The longer I teach, the more I'm constantly reminded of one truth about writing: there is no one, foolproof method for teaching it. Similarly, there are many different tools writers can use successfully to lift the level of their writing. Taking time for intentional revision is essential to the writing process, and a checklist can be a helpful tool.
However, as with anything, how it's structured and presented to writers matters. In my experience, to be effective, checklists that ask students to reflect on their writing and make a plan for changes must be reflective, accessible and reusable (meaning that students utilize it over multiple writing sessions).
With these criteria in mind, I set out to create a short, purposeful checklist to use with my writers for making a revision plan for their realistic fiction pieces. Since we are a 1:1 school (my students use Chromebooks), I decided to explore whether technology would help increase the effectiveness of the tool. In this case, an electronic version made sense for my students for a few reasons: they could access it at any time, it was impossible to lose, and I could see their plans with just a few clicks.
Google Forms was a natural fit for creating the actual checklist. I used the multiple choice grid to create a quick table with the revision question and different categories that writers could place themselves in (staying away from simple yes or no answers that don't encourage revision). As I was creating the form, I paid attention to how I worded the reflection questions, keeping in mind the mini lessons writers received throughout the unit when selecting what to include. I've found that less is more when targeting revision, so I usually err on the side of fewer questions (5-7 seems to be a good fit for my middle school students).
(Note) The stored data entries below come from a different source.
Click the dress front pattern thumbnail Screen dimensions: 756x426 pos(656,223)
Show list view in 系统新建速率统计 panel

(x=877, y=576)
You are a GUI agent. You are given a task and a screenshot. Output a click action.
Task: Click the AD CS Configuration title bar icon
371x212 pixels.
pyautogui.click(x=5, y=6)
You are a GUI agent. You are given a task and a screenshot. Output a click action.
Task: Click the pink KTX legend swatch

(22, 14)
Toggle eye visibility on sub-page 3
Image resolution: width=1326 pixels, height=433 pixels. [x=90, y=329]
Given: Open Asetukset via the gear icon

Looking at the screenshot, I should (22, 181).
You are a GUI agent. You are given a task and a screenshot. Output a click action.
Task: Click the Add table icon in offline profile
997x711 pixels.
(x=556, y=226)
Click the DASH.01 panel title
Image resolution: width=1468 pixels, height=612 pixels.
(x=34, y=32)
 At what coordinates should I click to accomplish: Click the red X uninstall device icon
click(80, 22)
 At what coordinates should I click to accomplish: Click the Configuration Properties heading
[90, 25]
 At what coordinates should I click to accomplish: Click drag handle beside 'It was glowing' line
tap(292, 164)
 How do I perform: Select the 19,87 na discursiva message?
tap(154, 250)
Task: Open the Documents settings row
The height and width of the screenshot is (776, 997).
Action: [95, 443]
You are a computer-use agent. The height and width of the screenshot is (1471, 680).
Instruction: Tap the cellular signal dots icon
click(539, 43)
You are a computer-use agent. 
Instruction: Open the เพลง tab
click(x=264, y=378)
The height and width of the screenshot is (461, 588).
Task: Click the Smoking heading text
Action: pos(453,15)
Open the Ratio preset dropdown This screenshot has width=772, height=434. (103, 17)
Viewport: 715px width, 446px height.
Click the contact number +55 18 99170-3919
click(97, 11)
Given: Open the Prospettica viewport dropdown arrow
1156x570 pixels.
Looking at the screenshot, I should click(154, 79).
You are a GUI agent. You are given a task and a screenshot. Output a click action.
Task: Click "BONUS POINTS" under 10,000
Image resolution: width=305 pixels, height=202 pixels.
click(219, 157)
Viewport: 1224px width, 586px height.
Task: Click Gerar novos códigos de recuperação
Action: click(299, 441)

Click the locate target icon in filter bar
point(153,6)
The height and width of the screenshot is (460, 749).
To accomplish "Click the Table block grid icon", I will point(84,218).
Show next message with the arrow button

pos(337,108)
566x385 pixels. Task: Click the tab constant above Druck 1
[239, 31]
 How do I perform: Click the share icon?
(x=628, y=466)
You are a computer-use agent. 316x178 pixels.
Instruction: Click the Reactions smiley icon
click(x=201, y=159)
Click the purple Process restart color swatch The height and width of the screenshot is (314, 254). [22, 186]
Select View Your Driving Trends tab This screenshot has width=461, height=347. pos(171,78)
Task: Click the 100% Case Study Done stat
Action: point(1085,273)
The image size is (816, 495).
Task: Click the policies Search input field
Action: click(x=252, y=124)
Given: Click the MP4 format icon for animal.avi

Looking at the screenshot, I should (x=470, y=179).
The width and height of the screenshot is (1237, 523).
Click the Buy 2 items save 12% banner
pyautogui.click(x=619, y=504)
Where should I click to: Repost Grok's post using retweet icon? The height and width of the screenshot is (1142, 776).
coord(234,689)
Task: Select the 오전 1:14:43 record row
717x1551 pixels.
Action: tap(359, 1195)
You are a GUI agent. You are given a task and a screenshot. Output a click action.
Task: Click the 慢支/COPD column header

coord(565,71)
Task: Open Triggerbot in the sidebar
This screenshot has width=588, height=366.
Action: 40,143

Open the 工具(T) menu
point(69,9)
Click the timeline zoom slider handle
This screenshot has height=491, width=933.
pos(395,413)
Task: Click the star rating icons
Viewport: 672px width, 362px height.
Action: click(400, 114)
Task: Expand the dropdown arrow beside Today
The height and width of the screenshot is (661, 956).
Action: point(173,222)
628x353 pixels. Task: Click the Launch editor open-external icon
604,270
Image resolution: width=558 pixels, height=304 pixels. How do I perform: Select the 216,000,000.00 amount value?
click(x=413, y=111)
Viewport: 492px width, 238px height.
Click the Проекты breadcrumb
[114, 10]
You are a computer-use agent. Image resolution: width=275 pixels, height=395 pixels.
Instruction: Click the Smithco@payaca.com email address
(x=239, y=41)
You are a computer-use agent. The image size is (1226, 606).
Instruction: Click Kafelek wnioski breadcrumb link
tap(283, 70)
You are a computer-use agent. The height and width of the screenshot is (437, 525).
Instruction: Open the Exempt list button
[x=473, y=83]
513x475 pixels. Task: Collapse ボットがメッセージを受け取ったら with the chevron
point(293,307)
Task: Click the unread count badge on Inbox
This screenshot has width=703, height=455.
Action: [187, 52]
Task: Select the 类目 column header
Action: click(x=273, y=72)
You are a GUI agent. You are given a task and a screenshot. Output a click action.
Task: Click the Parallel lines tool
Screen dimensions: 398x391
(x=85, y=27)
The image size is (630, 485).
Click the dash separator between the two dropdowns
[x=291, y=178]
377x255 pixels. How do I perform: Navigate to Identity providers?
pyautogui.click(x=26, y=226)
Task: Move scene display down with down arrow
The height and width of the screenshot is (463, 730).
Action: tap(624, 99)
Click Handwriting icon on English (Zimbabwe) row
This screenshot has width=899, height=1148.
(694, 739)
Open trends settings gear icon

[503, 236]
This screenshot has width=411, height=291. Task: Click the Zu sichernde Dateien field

My next "wish" for the checklist was that writers would have a copy of their answers handy for future revisions. My good friend, Justin Birckbichler, suggested using Autocrat (an Add-on that works with Google Sheets) to generate a Google Doc of each student's response that would be saved automatically in their Drive. Students would receive an email with the attached Doc of their checklist answers, which they could easily pull up during future class periods when they needed ideas for revising their stories.
There's a slight learning curve to Autocrat, but with Justin's help, I was able to get it up and running easily. Here's how I did it:
1. First, I created the Autocrat template for the Doc that I'd like the students to receive in their email. Using the Google Forms revision questions, I made a table with two columns. The left column has the revision question, and the right column will show the student's answer to that question. To make this work with Autocrat, I simply copied the question and surrounded it with the tags << >> so that, when Autocrat is run, it knows to populate that cell with the student's response.
2. Then, I opened the response Sheet for the Google Form I had created and accessed Autocrat (by clicking Add-ons>Autocrat>Open). If you haven't previously added Autocrat, you may need to click the 'Get Add-ons' feature and add it to your computer.
3. From here, Autocrat prompts you to create a new job and select a template.
3. Next, check to make sure your tags from your template are mapping to the correct column. This is pretty simple: Autocrat provides a drop-down list for you to use to select the correct tag and will notify you if any of your tags aren't mapped (meaning they won't show up at all on the Doc).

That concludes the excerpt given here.